Seçilmişler, sayılmışlar, öpülmüşler

Farklı bir seçim oldu bu sefer. Oy verme bitti, oy sayma bitmedi. Masal gibi denilebilir. Gökten üç elma daha düştü.

Otuz bir Mart iki bin on dokuz pazar günü Türkiye Mahalli İdareler Seçimleri yapıldı.

Seçimleri haliyle Adalet ve Kalkınma Partisi kazandı! En çok belediye başkanlığını kazandı. En yüksek oyu aldı. En çok belediye meclis üyesini kazandı.

Eski seçimlerden farklı oldu 2019 Mart 31 Mahalli İdareler Seçimleri... Eski seçimler yapıldığı gün yapılıp biterdi. Her seçimin tek kazananı partisinin balkonuna çıkar, konuşmasını yapar, sonra ülkede herkes yatar uyurdu. Ülke derin uykudayken sandık seçim kurulları ellerinde torbalarla ilçe seçim kurulları koridorlarında kullanılan oy pusulalarını, tutanakları teslim etmek için sabahlara kadar beklerlerdi. İşte bu esnada atı alan Üsküdar'ı geçer, uyuyanlar kaybeder, uyanıklar kazanırdı.

Oylar teslim edilmemiş ama kazanan "kazandım" der geçer; kaybeden de kaybetmenin sıradan olağanlığıyla bir iç mücadele aşamasına yönelir, olağanüstü kongresine giderdi. Yani her şey olması gerektiği gibi gelişirdi.

31 Mart Seçimleri'nde ise tam böyle olacakken, şöyle oldu. Daha doğrusu şöyle-böyle oldu. AKP büyükşehirlerin en büyüklerinde seçmenlerini kaybettiği gibi bir izlenim ortaya çıkıyordu ki, Anadolu Ajansı kendisine gelen sonuçları yayınlamaktan vazgeçti.

Bir şeyler yapmak gerekiyordu. Ülke bu sefer uyumak istemiyordu. AKP'nin İstanbul Belediye Başkan adayı Binali Yıldırım, 31 Mart Pazar gecesi 23.25'te kameraların karşısına geçti. Yüzünde Kaybedenler Kulübü yönetim kurulu üyesi ifadesiyle, herkesi uykuya davet etti:

-Seçimi 3 bin 783 oy farkla ben kazandım!

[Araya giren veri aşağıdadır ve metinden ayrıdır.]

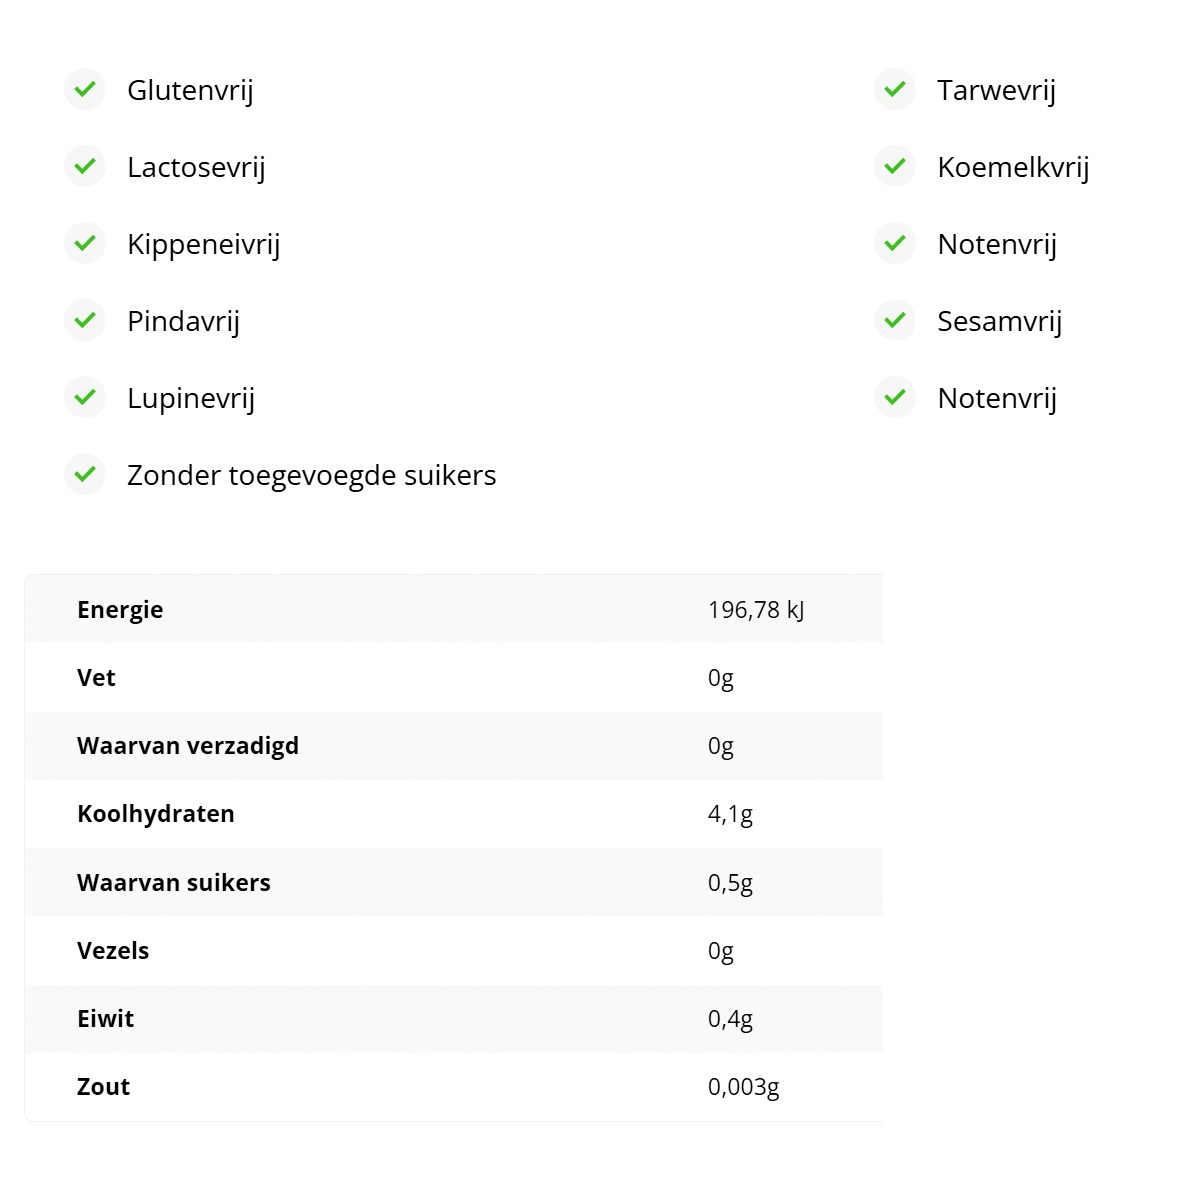Click the green tick beside Sesamvrij

pos(895,320)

Artık bütün ülke uykuya yatabilirdi. Planlandığı gibi yürünebilirdi. Sabah uyanıp da sokaklara çıkanlar göreceklerdi "Gönül Belediyeciliğinin" kazandığını. Alınlarına da teşekkür öpücüğü kondurulmuş olacaktı!

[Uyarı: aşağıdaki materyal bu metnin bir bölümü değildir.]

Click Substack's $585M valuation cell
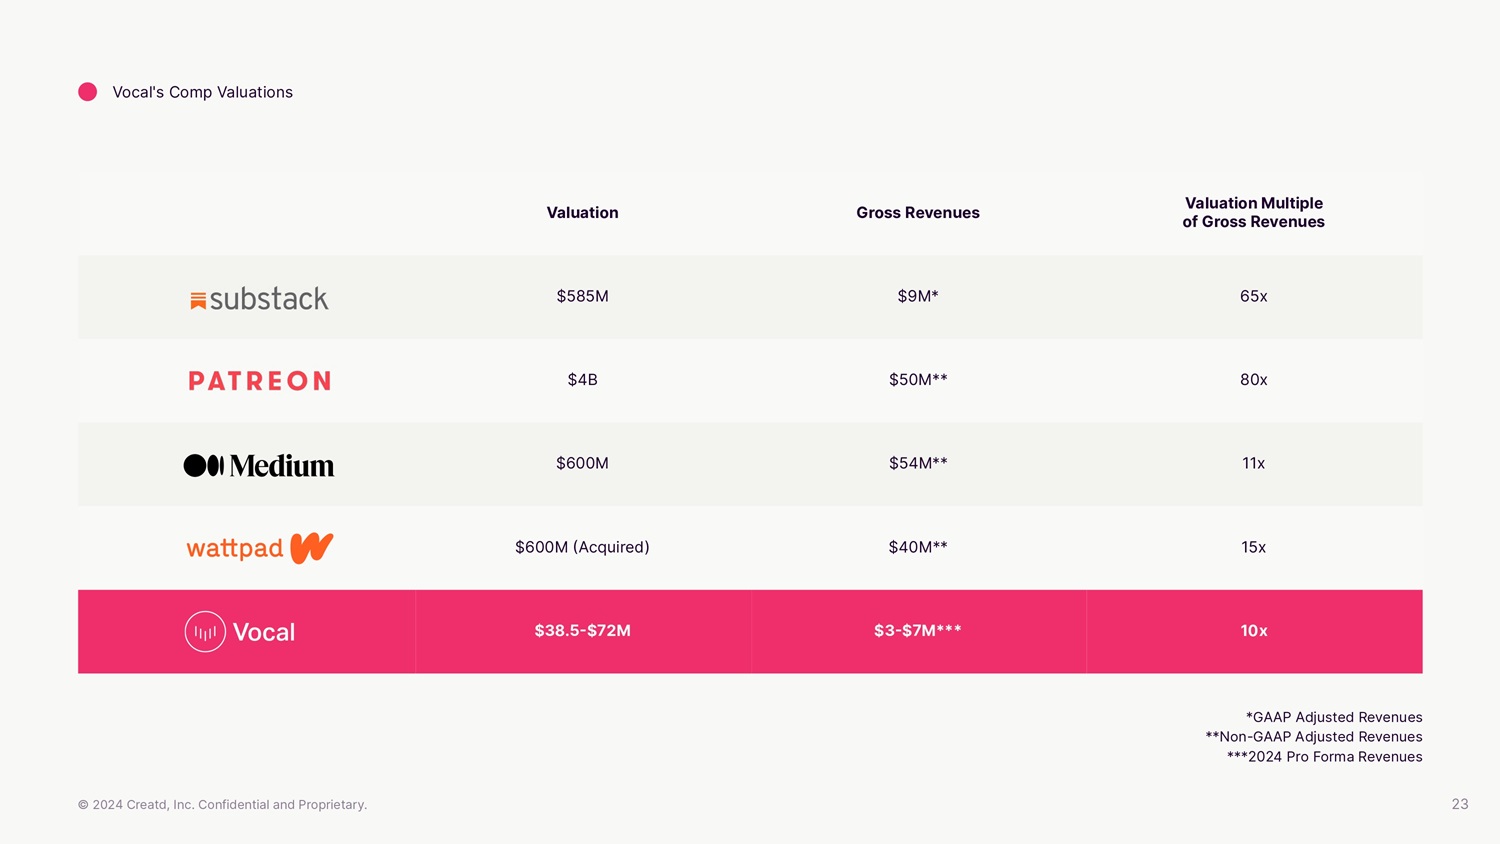The width and height of the screenshot is (1500, 844). (x=582, y=296)

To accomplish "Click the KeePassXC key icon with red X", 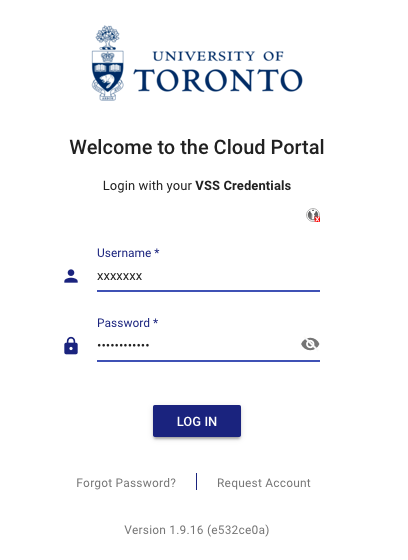I will [x=313, y=215].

Ama bu CHP'ye bir şeyler olmuştu: Uyumuyordu!

Hadi sen uyuma tamam da milletimizi de uyutmuyordu. İstanbul Belediye Başkanı unvanına en yakın yerde pozisyon almış Ekrem İmamoğlu saat başı kamera ( Fox TV ve Halk TV) karşısına geçiyor 30 bine yakın bir farkla önde olduğunu açıklıyordu. Yaygın medyanın da hakkını yememek lazım iktidarı üzecek hiçbir gelişmeyi haber yapıp ekranlarına getirmediler. Bu ilke çerçevesinde İmamoğlu'nun açıklamalarında haber değeri görmeyip yayınlamadılar.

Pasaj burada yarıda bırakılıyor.